The year was 2002, I was almost 5 months pregnant and in premature labor, for the first time. We lived in Algiers, Algeria, my husband was a junior diplomat at our embassy. Our first posting was turning into a nightmare as I risked losing our first baby. I had already been through a surgical procedure under General Anesthesia to prevent loss of the baby and I had spent several days in the hospital connected to IV meds. I was put on strict bed rest and allowed to come home finally. It was a very disturbing time for us but my diplomatic friends came to my rescue. They all took turns coming to visit me at home and bringing us delicious meals. They coordinated their cooking days and visiting hours with my husband. He would leave the house keys under the doormat and they would enter the house themselves. We would have so much excess food in our fridge that almost every evening my husband would call over his unmarried diplomatic friends for dinner. Deal was that they’d wash the dishes afterwards.

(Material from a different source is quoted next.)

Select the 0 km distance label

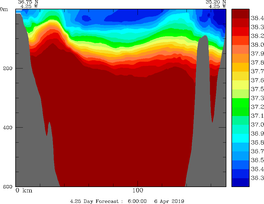(24, 190)
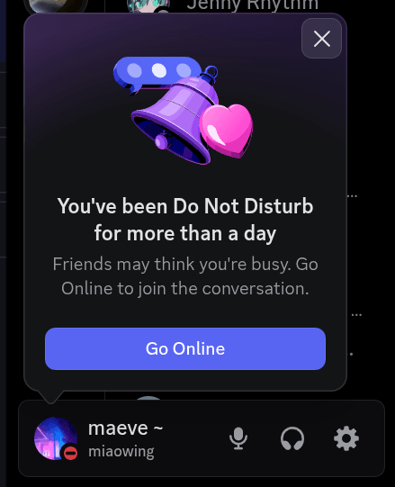
Task: Select the "maeve ~" display name
Action: click(x=125, y=428)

She joined my friends in taking care of me, bringing me lots of delicious Saudi food including my favorite dishes, sometimes little presents or books to cheer me up and always praying by my bedside. I was living far away from my family, there were no smartphones back then, only emails and phone calls that cost a fortune those days. I was just a young diplomatic spouse who became friends with her daughters and she was the Saudi Ambassador’s spouse. Aunty Hayat didn’t need to go out of her way to be so caring towards me but her heart was so kind and she could see that I needed a mother figure near me at this time. She decided to be my mother when my real mother was far away and I never forgot.

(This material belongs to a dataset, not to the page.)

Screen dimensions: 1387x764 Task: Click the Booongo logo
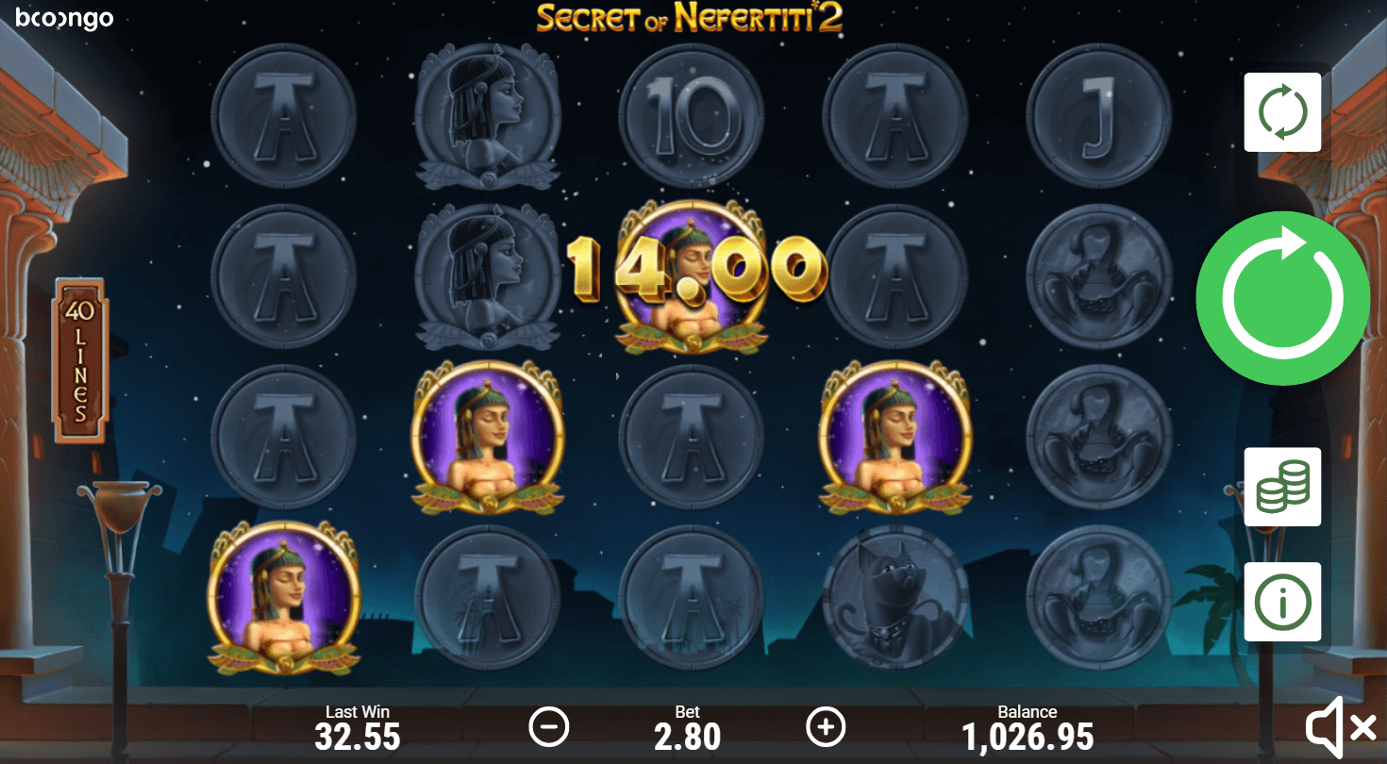click(65, 19)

We were invited for a dinner at the Saudi ambassador’s residence the night my son was born, 4 weeks before due date on 5-5-2002. She sent me bone broth immediately and was our first visitor at the hospital in the morning along with her husband. Her love and kindness knew no bounds and I felt that I could never repay her. Aunty Hayat was someone who made a mark on my heart forever.
My Egyptian friend had told me that something for which one struggles and strives very hard in life and in the end achieves it, is called ‘Nayel’. So I named my first son Nayel.
We left Algiers for Islamabad, Pakistan, when Nayel was 5 months old. I lost touch with Aunty Hayat but her daughters and I kept in touch by email. Uncle retired from service some years later and they moved back to Jeddah, Saudi Arabia.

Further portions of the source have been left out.